Let’s start by initializing each of them.

[2]:
# Import models & configs
from merlion.models.forecast.arima import Arima, ArimaConfig
from merlion.models.forecast.prophet import Prophet, ProphetConfig
from merlion.models.forecast.smoother import MSES, MSESConfig

# Import data pre-processing transforms
from merlion.transform.base import Identity
from merlion.transform.resample import TemporalResample

# All models are initialized using the syntax ModelClass(config),
# where config is a model-specific configuration object. This is where
# you specify any algorithm-specific hyperparameters, as well as any
# data pre-processing transforms.

# ARIMA assumes that input data is sampled at a regular interval,
# so we set its transform to resample at that interval. We must also specify
# a maximum prediction horizon.
config1 = ArimaConfig(max_forecast_steps=100, order=(20, 1, 5),
                      transform=TemporalResample(granularity="1h"))
model1  = Arima(config1)


# Prophet has no real assumptions on the input data (and doesn't require
# a maximum prediction horizon), so we skip data pre-processing by using
# the Identity transform.
config2 = ProphetConfig(max_forecast_steps=None, transform=Identity())
model2  = Prophet(config2)


# MSES assumes that the input data is sampled at a regular interval,
# and requires us to specify a maximum prediction horizon. We will
# also specify its look-back hyperparameter to be 60 here
config3 = MSESConfig(max_forecast_steps=100, max_backstep=60,
                     transform=TemporalResample(granularity="1h"))
model3  = MSES(config3)

Now that we have initialized the individual models, we will also combine them in two different ensembles: ensemble simply takes the mean prediction of each individual model, and selector selects the best individual model based on its sMAPE (symmetric Mean Average Precision Error). The sMAPE is a metric used to evaluate the quality of a continuous forecast. For ground truth \(y \in \mathbb{R}^T\) and prediction \(\hat{y} \in \mathbb{R}^T\), the sMAPE is computed as

\[\mathrm{sMAPE}(y, \hat{y}) = \frac{200}{T} \sum_{t = 1}^{T} \frac{\lvert \hat{y}_t - y_t \rvert}{\lvert\hat{y}_t\rvert + \lvert y_t \rvert}\]
[3]:
from merlion.evaluate.forecast import ForecastMetric
from merlion.models.ensemble.combine import Mean, ModelSelector
from merlion.models.ensemble.forecast import ForecasterEnsemble, ForecasterEnsembleConfig

# The ForecasterEnsemble is a forecaster, and we treat it as a first-class model.
# Its config takes a combiner object, specifying how you want to combine the
# predictions of individual models in the ensemble. There are two ways to specify
# the actual models in the ensemble, which we cover below.

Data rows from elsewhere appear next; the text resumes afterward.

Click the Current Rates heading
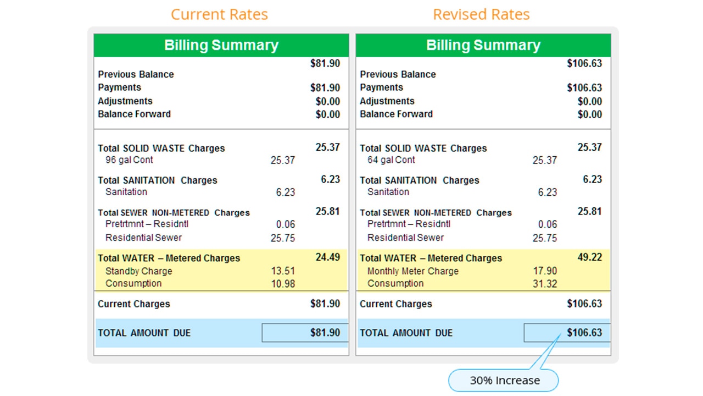Viewport: 703px width, 396px height. pos(219,14)
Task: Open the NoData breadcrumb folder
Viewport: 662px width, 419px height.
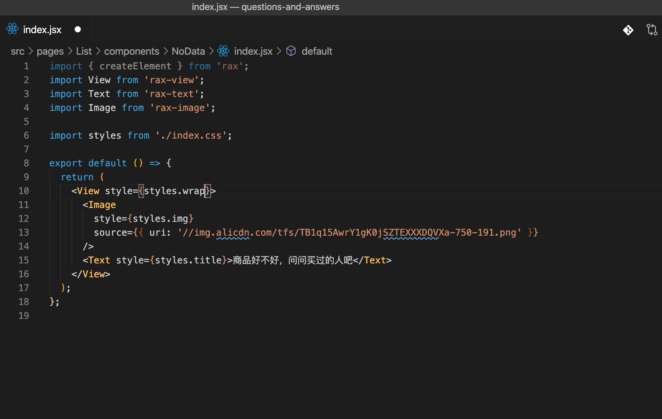Action: (188, 51)
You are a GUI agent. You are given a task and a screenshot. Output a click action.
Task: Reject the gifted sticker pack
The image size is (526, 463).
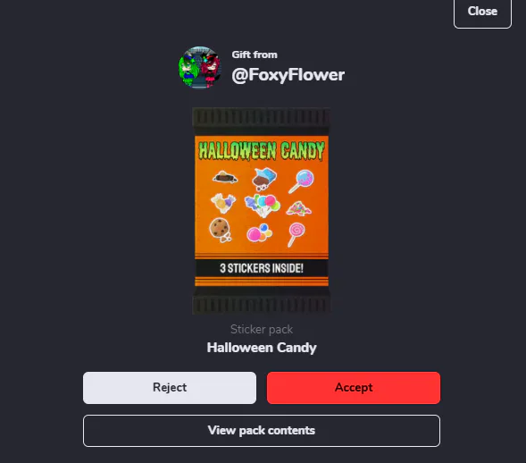coord(170,388)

# The first way to specify the models in the ensemble is to provide them when
# initializing the ForecasterEnsembleConfig.
#
# The combiner here will simply take the mean prediction of the ensembles here
ensemble_config = ForecasterEnsembleConfig(
    combiner=Mean(), models=[model1, model2, model3])
ensemble = ForecasterEnsemble(config=ensemble_config)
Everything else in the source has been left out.